Agricultural land-use types, such as small grains, hayfields, old fields, lightly grazed pastures, fallow fields, no-till crop fields, and linear strips of grassy habitat, such as fencerows and areas along streams and roads, are readily used by many grassland bird species [45,49]. The conversion of row crops into permanent grass cover through the U.S. Department of Agriculture’s Conservation Reserve Program has been very successful in creating new habitats for these and other grassland birds, and has resulted in population increases [45,47,49,53]. Based on our results, grassland birds might also benefit from the habitat created by large-scale bioenergy production areas that use advanced switchgrass cultivars, especially if interspersed with forb-rich habitats such as prairie or early succession habitats. Future research should evaluate the effects on grassland and other bird species of bioenergy production area characteristics (e.g., bioenergy crop species, production area size, plant species composition of sites and surrounding areas, and insect biomass) and consider how these effects would change under future climate conditions.
5. Conclusions
This study provided promising results that suggest that the establishment of large tracts of advanced switchgrass cultivars for bioenergy production, especially if interspersed with forb-rich habitats such as prairie or early succession habitats, could contribute to increases in and the stabilization of vulnerable grassland bird populations. The fact that several grassland bird species used relatively small switchgrass plots on our study sites is encouraging and even more species would be expected to use larger sites. Additional research is needed to address the effects on grassland and other bird species of bioenergy production area characteristics (e.g., bioenergy crop species, size of production sites, plant species composition of sites and surrounding areas, and insect biomass on production sites) and consider how these effects would change under future climate conditions.
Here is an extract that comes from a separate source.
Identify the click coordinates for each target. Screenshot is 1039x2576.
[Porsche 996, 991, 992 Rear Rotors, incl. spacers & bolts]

Related research, funded by the U.S. Department of Energy Bioenergy Technologies Office, is being conducted by our research group in collaboration with others and may address some of these questions.
Author Contributions
Conceptualization, K.E.L., J.F.C., C.R.Z., L.J.W. and D.L.; methodology, K.E.L., J.F.C., J.F., D.D. and L.J.W.; formal analysis, K.E.L., J.F., D.D. and L.J.W.; investigation, K.E.L.; data curation, K.E.L., J.F.C., J.F., D.D., N.N. and L.J.W.; writing—original draft preparation, K.E.L., J.F.C., C.R.Z. and L.J.W.; writing—review and editing, D.L., J.F., D.D., N.N. and M.C.N.; visualization, K.E.L.; project administration, J.F.C.; funding acquisition, M.C.N., J.F.C. and D.L. All authors have read and agreed to the published version of the manuscript.
Funding
This research was funded by the U.S. Department of Energy, Energy Efficiency and Renewable Energy, Bioenergy Technologies Office, grant number DE-EE0008521. The views expressed in this article do not necessarily represent the views of the DOE or the US Government. This manuscript has been created by UChicago Argonne, LLC, Operator of Argonne National Laboratory (“Argonne”). Argonne, a U.S. Department of Energy (DOE) Office of Science laboratory, is operated under contract no. DE-AC02-06CH11357. The U.S. Government retains for itself, and others acting on its behalf, a paid-up nonexclusive, irrevocable worldwide license in said article to reproduce, prepare derivative works, distribute copies to the public, and perform publicly and display publicly, by or on behalf of the Government.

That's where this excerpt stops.